Echenoz se paie parfois le luxe d’erreurs grammaticales (lesquelles n’en sont pas vraiment), l’ensemble tenant fort solidement, brillant beaucoup plus que s’il ne se les était pas octroyées. De même, ses choix parfois surprenants des verbes et des mots, sans afféterie ni excès d’originalité, toujours étonnent (premier temps de lecture) et épatent (deuxième temps immédiat). Chez Echenoz, les ruelles déferlent, les magazines télé sont sans illusions sur leur avenir, et les yaourts discrets sur leur date de péremption. Des personnifications impromptues dont il régale livre après livre son lecteur (ainsi dans 14, les meubles patientaient et la neige prenait le parti de tomber). Ces infiltrations et exfiltrations langagières auront leurs pendants dans le texte, puisque les personnages aux missions secrètes le seront de diverses manières, jusqu’en Corée du Nord et au Zimbabwe.
Hasard : le roman est paru la veille de l’anniversaire de Kim Jong-un, le leader nord-coréen, qui vient de s’offrir pour l’occasion un quatrième essai nucléaire à la face du monde.
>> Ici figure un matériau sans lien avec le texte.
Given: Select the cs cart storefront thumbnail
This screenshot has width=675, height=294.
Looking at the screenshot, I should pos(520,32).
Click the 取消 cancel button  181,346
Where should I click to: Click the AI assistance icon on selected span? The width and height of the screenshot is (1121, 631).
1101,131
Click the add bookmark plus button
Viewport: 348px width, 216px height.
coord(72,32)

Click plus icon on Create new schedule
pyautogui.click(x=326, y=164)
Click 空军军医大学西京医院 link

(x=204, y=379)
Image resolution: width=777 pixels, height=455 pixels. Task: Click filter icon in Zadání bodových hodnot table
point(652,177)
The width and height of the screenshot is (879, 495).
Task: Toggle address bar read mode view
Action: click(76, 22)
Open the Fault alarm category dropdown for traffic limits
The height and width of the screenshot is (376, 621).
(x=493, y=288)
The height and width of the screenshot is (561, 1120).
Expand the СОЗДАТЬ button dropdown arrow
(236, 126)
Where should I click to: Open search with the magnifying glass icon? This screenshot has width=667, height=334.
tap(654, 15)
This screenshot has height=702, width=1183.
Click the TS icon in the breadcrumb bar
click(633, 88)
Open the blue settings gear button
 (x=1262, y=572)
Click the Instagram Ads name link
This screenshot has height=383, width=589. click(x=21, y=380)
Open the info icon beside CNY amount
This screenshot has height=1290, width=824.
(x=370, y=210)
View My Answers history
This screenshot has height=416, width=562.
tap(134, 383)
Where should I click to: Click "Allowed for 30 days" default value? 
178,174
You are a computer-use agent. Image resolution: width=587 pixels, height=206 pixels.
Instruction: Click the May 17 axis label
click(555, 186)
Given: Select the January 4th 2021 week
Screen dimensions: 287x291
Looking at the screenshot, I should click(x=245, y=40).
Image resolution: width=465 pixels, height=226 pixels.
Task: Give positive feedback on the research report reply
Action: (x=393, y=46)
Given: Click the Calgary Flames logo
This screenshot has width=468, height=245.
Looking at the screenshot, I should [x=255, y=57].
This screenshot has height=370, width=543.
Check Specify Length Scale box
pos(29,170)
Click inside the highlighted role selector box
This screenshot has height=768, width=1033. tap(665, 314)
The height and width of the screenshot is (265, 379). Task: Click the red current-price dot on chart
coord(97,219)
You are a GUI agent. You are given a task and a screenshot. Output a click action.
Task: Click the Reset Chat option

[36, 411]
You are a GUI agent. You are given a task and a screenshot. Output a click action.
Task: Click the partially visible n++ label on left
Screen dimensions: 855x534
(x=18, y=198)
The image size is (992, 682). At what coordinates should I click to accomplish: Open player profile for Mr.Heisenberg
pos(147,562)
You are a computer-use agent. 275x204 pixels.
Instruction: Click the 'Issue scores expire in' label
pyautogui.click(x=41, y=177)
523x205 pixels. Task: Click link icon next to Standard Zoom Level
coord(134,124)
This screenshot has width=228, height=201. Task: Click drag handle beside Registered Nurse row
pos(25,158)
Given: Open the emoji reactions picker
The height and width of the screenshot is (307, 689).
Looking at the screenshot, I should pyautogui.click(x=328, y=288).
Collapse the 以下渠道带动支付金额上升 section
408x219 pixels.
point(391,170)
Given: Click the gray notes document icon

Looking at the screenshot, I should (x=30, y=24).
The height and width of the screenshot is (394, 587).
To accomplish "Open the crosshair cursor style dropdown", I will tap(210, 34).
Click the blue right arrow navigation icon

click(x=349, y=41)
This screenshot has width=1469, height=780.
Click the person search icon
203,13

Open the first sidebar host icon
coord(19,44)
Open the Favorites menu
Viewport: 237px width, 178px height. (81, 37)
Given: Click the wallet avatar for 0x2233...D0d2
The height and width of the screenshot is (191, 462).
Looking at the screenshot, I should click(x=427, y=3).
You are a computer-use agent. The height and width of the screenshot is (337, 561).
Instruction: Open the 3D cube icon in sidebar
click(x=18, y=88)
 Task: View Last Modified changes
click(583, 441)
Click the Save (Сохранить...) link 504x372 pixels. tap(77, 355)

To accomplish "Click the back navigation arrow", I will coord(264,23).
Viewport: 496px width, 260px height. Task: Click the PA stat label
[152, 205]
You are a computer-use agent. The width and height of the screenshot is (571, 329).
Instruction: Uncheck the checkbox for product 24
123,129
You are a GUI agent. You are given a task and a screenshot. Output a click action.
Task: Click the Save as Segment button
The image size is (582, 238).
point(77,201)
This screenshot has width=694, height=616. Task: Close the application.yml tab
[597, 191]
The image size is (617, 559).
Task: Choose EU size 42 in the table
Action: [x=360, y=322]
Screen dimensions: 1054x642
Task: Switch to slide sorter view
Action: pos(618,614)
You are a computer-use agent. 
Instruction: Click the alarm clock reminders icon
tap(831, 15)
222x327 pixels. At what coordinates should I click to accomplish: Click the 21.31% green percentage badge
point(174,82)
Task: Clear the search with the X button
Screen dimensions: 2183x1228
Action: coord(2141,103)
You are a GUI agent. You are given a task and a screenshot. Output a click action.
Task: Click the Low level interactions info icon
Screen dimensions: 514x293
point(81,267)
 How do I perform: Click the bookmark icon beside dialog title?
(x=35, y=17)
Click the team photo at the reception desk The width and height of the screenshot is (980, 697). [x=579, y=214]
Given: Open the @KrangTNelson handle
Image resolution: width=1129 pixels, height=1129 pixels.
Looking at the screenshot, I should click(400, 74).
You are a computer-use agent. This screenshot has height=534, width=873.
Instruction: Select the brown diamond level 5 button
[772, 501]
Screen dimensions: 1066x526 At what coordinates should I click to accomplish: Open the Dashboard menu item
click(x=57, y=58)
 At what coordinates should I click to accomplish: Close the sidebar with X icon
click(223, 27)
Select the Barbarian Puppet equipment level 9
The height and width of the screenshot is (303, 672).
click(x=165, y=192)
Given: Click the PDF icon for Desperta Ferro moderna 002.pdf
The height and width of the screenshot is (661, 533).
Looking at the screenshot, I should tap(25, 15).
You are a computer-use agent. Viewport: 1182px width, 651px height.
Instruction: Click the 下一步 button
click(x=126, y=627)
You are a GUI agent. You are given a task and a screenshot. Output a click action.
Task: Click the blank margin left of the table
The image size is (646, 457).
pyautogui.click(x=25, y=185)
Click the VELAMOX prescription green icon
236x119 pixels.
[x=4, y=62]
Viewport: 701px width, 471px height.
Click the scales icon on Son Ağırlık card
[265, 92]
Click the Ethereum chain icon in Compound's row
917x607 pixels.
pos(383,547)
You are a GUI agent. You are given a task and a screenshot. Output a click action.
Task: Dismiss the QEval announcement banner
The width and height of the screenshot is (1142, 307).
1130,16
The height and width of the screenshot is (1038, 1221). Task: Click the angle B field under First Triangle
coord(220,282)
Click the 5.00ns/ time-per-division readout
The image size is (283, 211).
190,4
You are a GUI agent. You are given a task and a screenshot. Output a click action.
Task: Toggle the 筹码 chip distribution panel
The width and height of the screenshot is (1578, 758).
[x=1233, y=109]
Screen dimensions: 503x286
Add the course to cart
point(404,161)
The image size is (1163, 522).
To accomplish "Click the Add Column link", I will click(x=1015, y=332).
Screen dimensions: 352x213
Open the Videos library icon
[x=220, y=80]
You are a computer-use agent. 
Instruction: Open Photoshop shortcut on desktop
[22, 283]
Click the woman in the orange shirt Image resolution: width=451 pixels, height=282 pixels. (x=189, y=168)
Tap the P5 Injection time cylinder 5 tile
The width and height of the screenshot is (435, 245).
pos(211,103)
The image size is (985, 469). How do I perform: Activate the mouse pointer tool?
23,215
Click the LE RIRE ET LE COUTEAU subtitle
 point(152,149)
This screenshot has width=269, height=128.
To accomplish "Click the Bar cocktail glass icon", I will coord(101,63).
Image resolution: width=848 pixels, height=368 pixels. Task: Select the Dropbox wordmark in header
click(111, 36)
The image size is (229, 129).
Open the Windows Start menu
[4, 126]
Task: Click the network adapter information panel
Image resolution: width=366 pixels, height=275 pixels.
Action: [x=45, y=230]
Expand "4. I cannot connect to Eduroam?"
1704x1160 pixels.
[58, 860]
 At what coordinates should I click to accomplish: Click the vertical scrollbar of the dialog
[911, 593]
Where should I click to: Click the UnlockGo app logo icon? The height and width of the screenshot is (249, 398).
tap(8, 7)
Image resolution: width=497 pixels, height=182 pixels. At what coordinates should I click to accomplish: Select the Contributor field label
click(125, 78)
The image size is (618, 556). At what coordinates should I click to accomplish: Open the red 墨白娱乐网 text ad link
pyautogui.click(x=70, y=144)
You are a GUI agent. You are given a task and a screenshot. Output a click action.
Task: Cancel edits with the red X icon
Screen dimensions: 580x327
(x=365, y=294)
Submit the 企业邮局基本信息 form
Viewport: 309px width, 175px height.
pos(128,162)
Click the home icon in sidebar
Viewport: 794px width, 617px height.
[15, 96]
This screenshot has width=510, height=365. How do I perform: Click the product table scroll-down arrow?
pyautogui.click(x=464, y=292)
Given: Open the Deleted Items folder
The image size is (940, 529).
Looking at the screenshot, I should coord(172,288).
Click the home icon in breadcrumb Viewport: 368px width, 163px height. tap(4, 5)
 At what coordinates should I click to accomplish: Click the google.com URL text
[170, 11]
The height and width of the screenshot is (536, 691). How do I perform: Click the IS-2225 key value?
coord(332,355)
Jean Echenoz ne représente que lointainement dans sa farce géopolitique celui qui avait eu fin 2014 les honneurs du film comique américain The Interview, dont la sortie avait été annulée suite à des menaces terroristes. Il est probable que le livre crée moins de remous que ce film un peu vulgaire, dont il est l’opposé artistiquement.
Envoyée spéciale est une impeccable réussite. Faisons le pari qu’Echenoz n’aurait d’ailleurs pas moins excellé à installer de manière crédible son intrigue dans le Mexique des cartels, les camps américains d’Afghanistan ou sous les châtaigniers des Cévennes – lui qui, on le sait, procède par un long travail de documentation livresque avant de se lancer dans l’écriture. Question d’aptitude à la fantaisie et à l’humour, oui, mais dans l’élégance.